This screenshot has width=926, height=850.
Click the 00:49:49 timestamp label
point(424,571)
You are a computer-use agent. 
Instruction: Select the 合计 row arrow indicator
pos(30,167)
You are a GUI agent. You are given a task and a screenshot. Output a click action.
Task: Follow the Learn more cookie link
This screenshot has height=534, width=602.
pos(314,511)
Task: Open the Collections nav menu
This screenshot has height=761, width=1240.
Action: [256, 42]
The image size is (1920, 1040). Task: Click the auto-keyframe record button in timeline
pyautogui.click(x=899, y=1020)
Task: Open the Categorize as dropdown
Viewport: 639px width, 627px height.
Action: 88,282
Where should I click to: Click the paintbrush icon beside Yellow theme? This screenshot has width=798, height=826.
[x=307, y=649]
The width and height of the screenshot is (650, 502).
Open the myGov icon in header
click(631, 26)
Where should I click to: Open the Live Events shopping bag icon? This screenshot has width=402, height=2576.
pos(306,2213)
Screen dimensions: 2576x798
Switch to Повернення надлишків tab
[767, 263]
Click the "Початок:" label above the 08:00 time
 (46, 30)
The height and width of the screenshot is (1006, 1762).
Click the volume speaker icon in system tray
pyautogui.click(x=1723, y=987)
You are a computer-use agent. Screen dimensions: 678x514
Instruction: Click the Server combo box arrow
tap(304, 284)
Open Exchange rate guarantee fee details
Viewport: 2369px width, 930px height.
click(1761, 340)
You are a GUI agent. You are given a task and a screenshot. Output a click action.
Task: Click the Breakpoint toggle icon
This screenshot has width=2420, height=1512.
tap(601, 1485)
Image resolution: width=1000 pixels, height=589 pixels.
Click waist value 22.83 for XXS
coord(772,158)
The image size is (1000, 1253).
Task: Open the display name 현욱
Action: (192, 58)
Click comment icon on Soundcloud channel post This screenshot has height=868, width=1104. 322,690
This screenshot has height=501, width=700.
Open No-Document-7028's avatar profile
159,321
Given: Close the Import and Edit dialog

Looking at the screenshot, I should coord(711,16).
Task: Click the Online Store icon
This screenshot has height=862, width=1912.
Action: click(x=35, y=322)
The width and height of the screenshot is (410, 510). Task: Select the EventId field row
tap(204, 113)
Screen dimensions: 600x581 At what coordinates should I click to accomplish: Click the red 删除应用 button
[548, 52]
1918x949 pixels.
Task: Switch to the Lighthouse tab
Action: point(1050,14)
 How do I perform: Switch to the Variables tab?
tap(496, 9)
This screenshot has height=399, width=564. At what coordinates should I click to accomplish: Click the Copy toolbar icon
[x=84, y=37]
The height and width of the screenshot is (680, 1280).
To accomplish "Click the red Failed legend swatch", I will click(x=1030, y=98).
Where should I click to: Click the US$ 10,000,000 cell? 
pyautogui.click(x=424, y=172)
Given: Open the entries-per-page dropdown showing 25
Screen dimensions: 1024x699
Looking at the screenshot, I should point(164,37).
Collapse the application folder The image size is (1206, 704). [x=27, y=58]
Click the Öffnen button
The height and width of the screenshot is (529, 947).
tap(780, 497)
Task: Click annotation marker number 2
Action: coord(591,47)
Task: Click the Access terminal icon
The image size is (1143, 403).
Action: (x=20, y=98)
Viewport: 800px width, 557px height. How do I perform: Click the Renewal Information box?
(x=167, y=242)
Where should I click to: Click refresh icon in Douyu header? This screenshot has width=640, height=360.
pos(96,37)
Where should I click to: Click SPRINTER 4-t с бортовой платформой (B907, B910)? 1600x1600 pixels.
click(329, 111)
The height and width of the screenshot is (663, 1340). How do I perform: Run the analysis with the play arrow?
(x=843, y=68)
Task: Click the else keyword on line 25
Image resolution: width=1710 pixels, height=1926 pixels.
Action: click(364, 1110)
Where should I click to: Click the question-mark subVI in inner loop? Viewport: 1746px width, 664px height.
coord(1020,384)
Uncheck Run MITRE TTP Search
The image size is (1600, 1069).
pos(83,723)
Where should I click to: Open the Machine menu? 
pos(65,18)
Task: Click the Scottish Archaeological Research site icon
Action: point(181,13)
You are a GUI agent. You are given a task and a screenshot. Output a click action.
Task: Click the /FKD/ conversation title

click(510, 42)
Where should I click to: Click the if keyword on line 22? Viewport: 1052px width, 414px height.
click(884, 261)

# [What you need to do]
Your answer must consist of every line above, reproduced exactly.

# [Exercise response]
This screenshot has width=926, height=850.
Click the 00:49:49 timestamp label
point(424,571)
You are a computer-use agent. 
Instruction: Select the 合计 row arrow indicator
pos(30,167)
You are a GUI agent. You are given a task and a screenshot. Output a click action.
Task: Follow the Learn more cookie link
This screenshot has height=534, width=602.
pos(314,511)
Task: Open the Collections nav menu
This screenshot has height=761, width=1240.
Action: [256, 42]
The image size is (1920, 1040). Task: Click the auto-keyframe record button in timeline
pyautogui.click(x=899, y=1020)
Task: Open the Categorize as dropdown
Viewport: 639px width, 627px height.
Action: 88,282
Where should I click to: Click the paintbrush icon beside Yellow theme? This screenshot has width=798, height=826.
[x=307, y=649]
The width and height of the screenshot is (650, 502).
Open the myGov icon in header
click(631, 26)
Where should I click to: Open the Live Events shopping bag icon? This screenshot has width=402, height=2576.
pos(306,2213)
Screen dimensions: 2576x798
Switch to Повернення надлишків tab
[767, 263]
Click the "Початок:" label above the 08:00 time
 (46, 30)
The height and width of the screenshot is (1006, 1762).
Click the volume speaker icon in system tray
pyautogui.click(x=1723, y=987)
You are a computer-use agent. Screen dimensions: 678x514
Instruction: Click the Server combo box arrow
tap(304, 284)
Open Exchange rate guarantee fee details
Viewport: 2369px width, 930px height.
click(1761, 340)
You are a GUI agent. You are given a task and a screenshot. Output a click action.
Task: Click the Breakpoint toggle icon
This screenshot has width=2420, height=1512.
tap(601, 1485)
Image resolution: width=1000 pixels, height=589 pixels.
Click waist value 22.83 for XXS
coord(772,158)
The image size is (1000, 1253).
Task: Open the display name 현욱
Action: (192, 58)
Click comment icon on Soundcloud channel post This screenshot has height=868, width=1104. 322,690
This screenshot has height=501, width=700.
Open No-Document-7028's avatar profile
159,321
Given: Close the Import and Edit dialog

Looking at the screenshot, I should coord(711,16).
Task: Click the Online Store icon
This screenshot has height=862, width=1912.
Action: click(x=35, y=322)
The width and height of the screenshot is (410, 510). Task: Select the EventId field row
tap(204, 113)
Screen dimensions: 600x581 At what coordinates should I click to accomplish: Click the red 删除应用 button
[548, 52]
1918x949 pixels.
Task: Switch to the Lighthouse tab
Action: point(1050,14)
 How do I perform: Switch to the Variables tab?
tap(496, 9)
This screenshot has height=399, width=564. At what coordinates should I click to accomplish: Click the Copy toolbar icon
[x=84, y=37]
The height and width of the screenshot is (680, 1280).
To accomplish "Click the red Failed legend swatch", I will click(x=1030, y=98).
Where should I click to: Click the US$ 10,000,000 cell? 
pyautogui.click(x=424, y=172)
Given: Open the entries-per-page dropdown showing 25
Screen dimensions: 1024x699
Looking at the screenshot, I should point(164,37).
Collapse the application folder The image size is (1206, 704). [x=27, y=58]
Click the Öffnen button
The height and width of the screenshot is (529, 947).
tap(780, 497)
Task: Click annotation marker number 2
Action: coord(591,47)
Task: Click the Access terminal icon
The image size is (1143, 403).
Action: (x=20, y=98)
Viewport: 800px width, 557px height. How do I perform: Click the Renewal Information box?
(x=167, y=242)
Where should I click to: Click refresh icon in Douyu header? This screenshot has width=640, height=360.
pos(96,37)
Where should I click to: Click SPRINTER 4-t с бортовой платформой (B907, B910)? 1600x1600 pixels.
click(329, 111)
The height and width of the screenshot is (663, 1340). How do I perform: Run the analysis with the play arrow?
(x=843, y=68)
Task: Click the else keyword on line 25
Image resolution: width=1710 pixels, height=1926 pixels.
Action: click(364, 1110)
Where should I click to: Click the question-mark subVI in inner loop? Viewport: 1746px width, 664px height.
coord(1020,384)
Uncheck Run MITRE TTP Search
The image size is (1600, 1069).
pos(83,723)
Where should I click to: Open the Machine menu? 
pos(65,18)
Task: Click the Scottish Archaeological Research site icon
Action: point(181,13)
You are a GUI agent. You are given a task and a screenshot. Output a click action.
Task: Click the /FKD/ conversation title

click(510, 42)
Where should I click to: Click the if keyword on line 22? Viewport: 1052px width, 414px height.
click(884, 261)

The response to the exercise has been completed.